DR
A Panegyric for Kengo Kuma: 褒章 - The Purple Ribbon Medal of Honour Laureate
Architectural and urban design projects
of Kengo Kuma made him one of the most prominent architects of the last decades
of the 20th and first decades of the 21st century. The
body of his work, spread across the world, speaks on its own, both in terms of quality and quantity of the achievement.
Here I focus on his equally significant contribution to education, seen as both
production and dissemination of knowledge.
George Bernard Shaw’s witty
phrase “Those who can, do; those who can't, teach”, caused both laughter and abuse.
But it also points at an unfortunate, deeply entrenched and damaging reality – unsustainable
separation of theory and practice, production of ideas and, in the case of architecture,
production of space. The most desirable and the most difficult way out from
that unproductive binary opposition would be dialectical synthesis between the
two. In my opinion, precisely that quality defines the less recognised, unique ability
of the professor and architect Kengo Kuma – his capacity of creative synthesis,
in whichever communication medium, spatial scale, or physical material he
operates. His intellect seamlessly combines sensuality and knowledge, cultural rootedness
and innovation, architecture as pragmatic production of space and architecture
as a dream. That translates into the passion of thinking, teaching and making architecture.
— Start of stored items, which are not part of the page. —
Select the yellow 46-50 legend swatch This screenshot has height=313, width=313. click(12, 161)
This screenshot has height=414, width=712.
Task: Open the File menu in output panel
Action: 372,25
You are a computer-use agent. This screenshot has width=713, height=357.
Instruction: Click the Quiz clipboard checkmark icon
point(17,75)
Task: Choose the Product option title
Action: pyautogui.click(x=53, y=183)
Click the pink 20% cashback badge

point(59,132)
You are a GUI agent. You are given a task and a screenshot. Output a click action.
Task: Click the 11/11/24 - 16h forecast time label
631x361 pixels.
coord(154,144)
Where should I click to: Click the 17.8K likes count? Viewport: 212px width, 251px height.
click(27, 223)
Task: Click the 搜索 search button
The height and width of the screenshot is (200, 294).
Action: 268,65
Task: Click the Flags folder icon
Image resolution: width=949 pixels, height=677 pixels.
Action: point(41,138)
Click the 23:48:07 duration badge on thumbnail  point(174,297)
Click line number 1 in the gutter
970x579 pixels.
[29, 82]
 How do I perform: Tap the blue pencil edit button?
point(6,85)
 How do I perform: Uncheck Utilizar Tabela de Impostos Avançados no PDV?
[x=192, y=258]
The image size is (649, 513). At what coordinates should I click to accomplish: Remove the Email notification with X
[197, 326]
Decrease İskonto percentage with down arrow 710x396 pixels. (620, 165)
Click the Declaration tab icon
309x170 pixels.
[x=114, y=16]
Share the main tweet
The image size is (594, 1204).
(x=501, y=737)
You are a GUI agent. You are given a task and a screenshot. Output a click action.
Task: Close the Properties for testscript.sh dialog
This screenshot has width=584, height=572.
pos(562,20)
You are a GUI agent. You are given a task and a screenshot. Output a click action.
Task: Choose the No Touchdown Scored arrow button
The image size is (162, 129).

Holistic thinking does not
recognise specialist compartmentalisation and fragmentation of knowledge. It
does not fit into any of predefined frameworks, but keeps on imagining,
defining and producing new modes of communication. Professor Kengo Kuma
delivers his excellent lectures at the University of Tokyo and globally; he
passionately teaches design studios and ventures into various academic fieldwork
and workshop exercises. But his educational impact is far from limited to
those, exciting but still specifically academic modes of production, sharing
and advancement of knowledge. His realised projects embody and communicate the
above mentioned passion, brave innovation and restlessness of mind which seeks
and finds expressions of the core quality of architecture, a desire to, in some
way, create better world. Kuma’s projects
educate across the levels of his many skills and strengths – via contextual
explorations, spatial innovations, brave exercises in materiality, sensuality, eloquently
imagined and constructed challenges to both traditionalism and
anti-traditionalism. Elaboration of any of those themes would demand a long
essay, which would still not communicate the main educational message of his
work – that of the power of real architectural space, as simultaneously
conceived, perceived and lived, the importance of being there.